── SOURCE MATERIAL
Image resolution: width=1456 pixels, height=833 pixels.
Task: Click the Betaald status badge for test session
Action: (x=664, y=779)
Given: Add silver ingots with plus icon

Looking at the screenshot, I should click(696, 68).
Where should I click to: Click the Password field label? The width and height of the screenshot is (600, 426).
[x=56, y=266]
────
── SOURCE MATERIAL
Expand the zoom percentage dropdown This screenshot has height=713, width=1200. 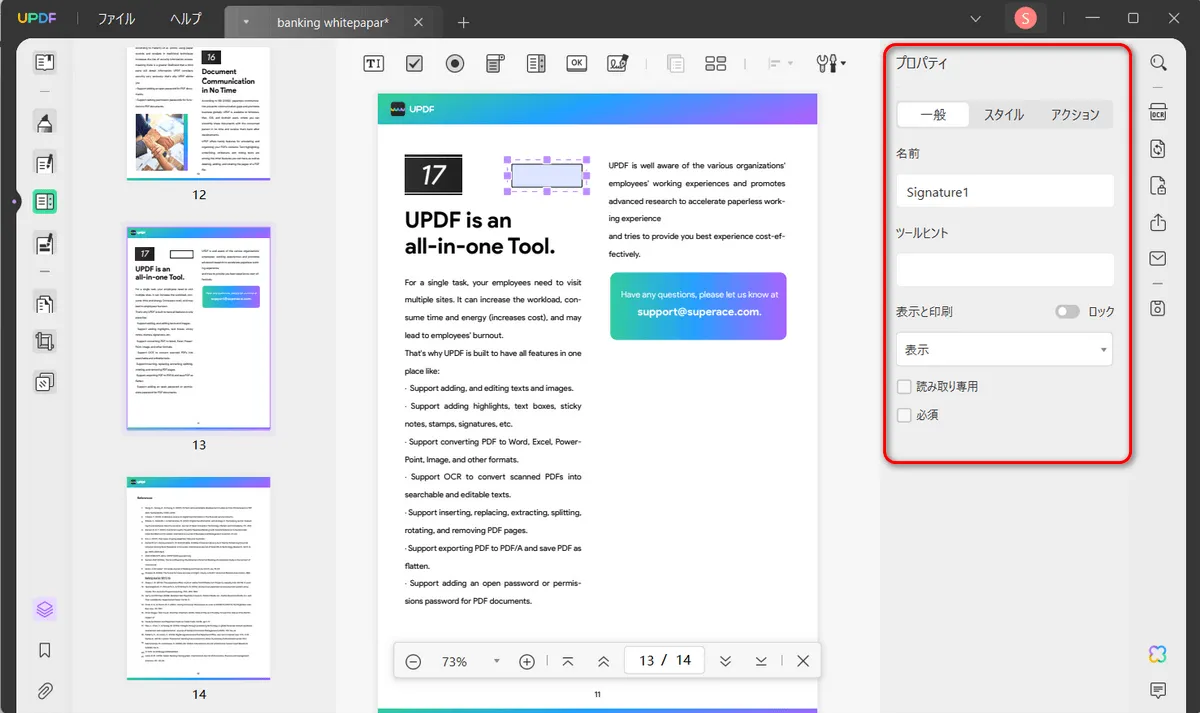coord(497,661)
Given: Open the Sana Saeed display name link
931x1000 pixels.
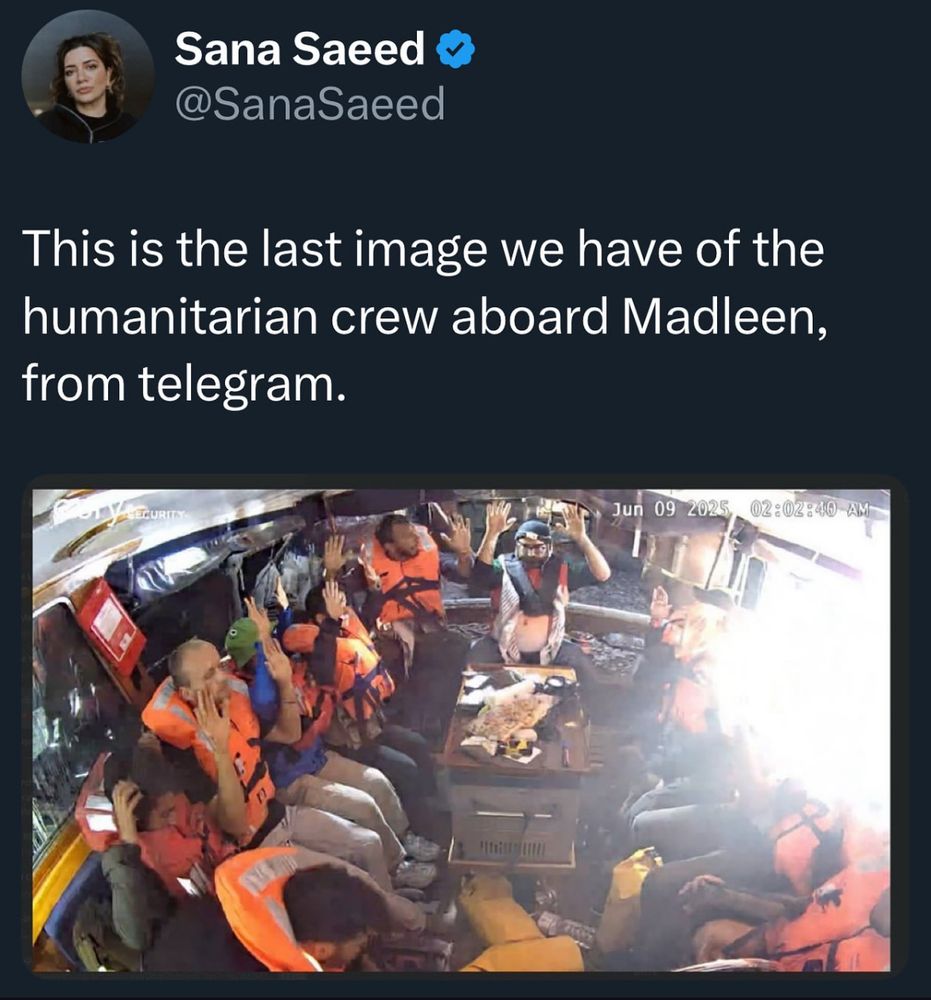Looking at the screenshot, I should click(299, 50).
────
── SOURCE MATERIAL
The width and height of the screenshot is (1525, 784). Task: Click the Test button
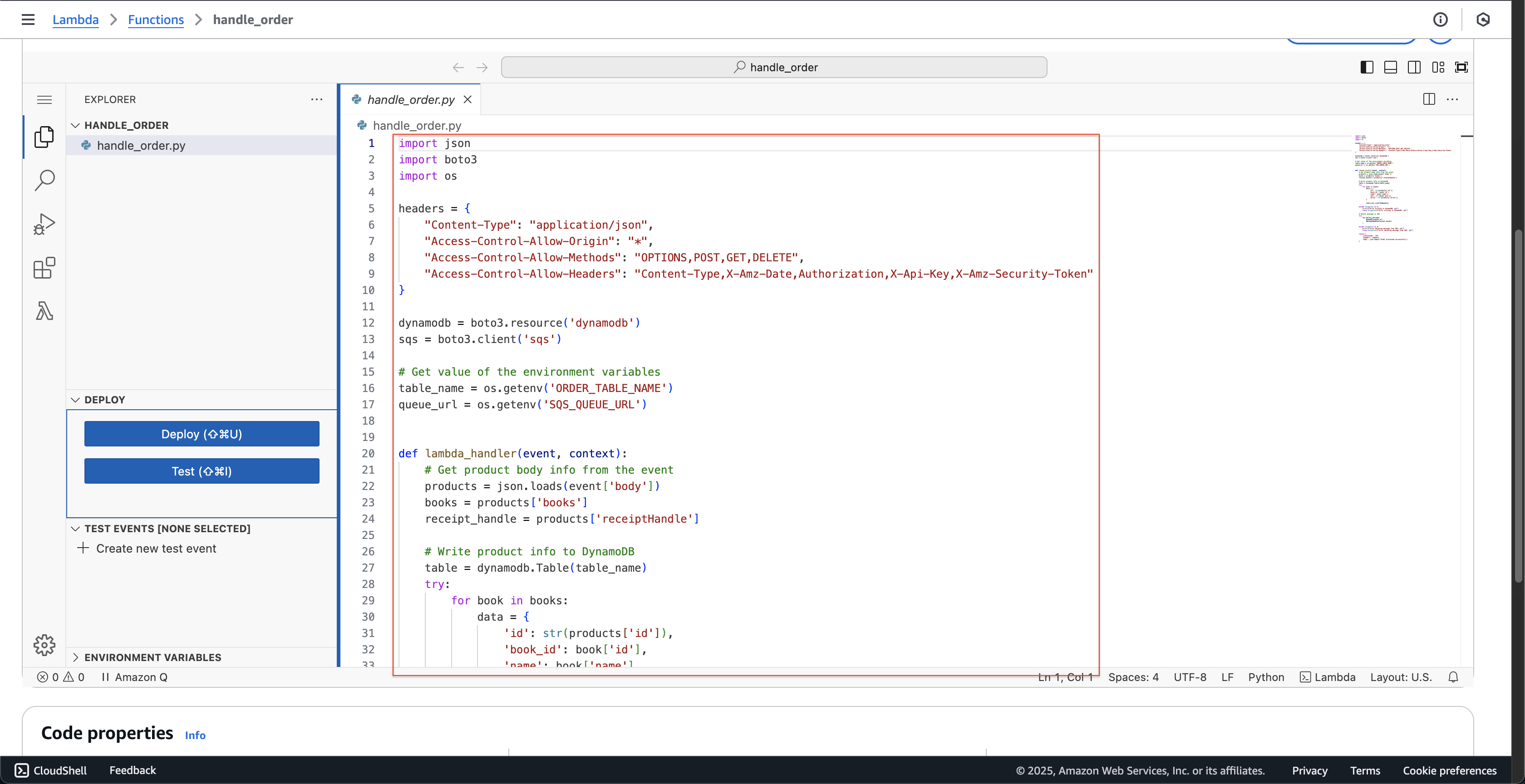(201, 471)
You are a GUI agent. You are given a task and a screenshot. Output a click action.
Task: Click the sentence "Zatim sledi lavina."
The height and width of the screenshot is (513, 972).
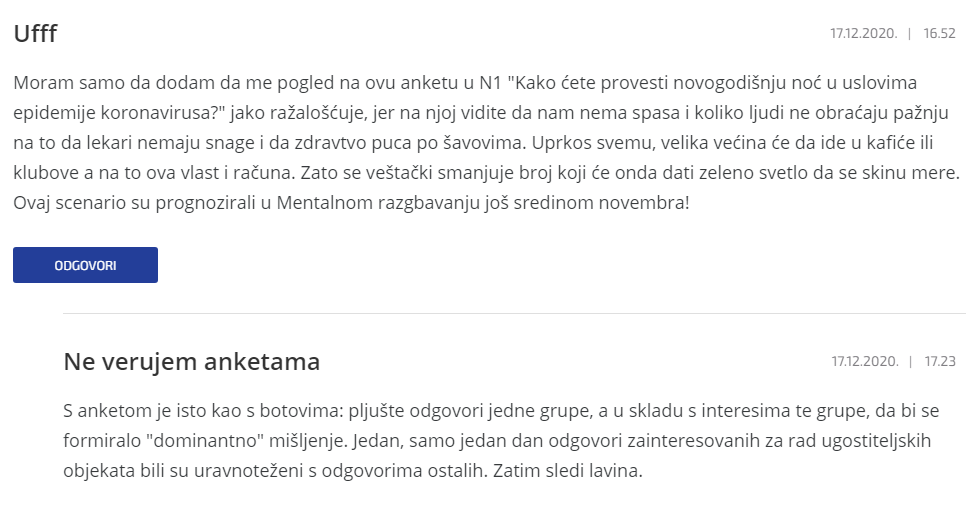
────
=== TASK ITEM ===
Only the lines above from the line with "Task: Click the sentence" to the line with "The height and", those two lines included, should be reproduced exactly.

=== EXERCISE RESULT ===
Task: Click the sentence "Zatim sledi lavina."
The height and width of the screenshot is (513, 972).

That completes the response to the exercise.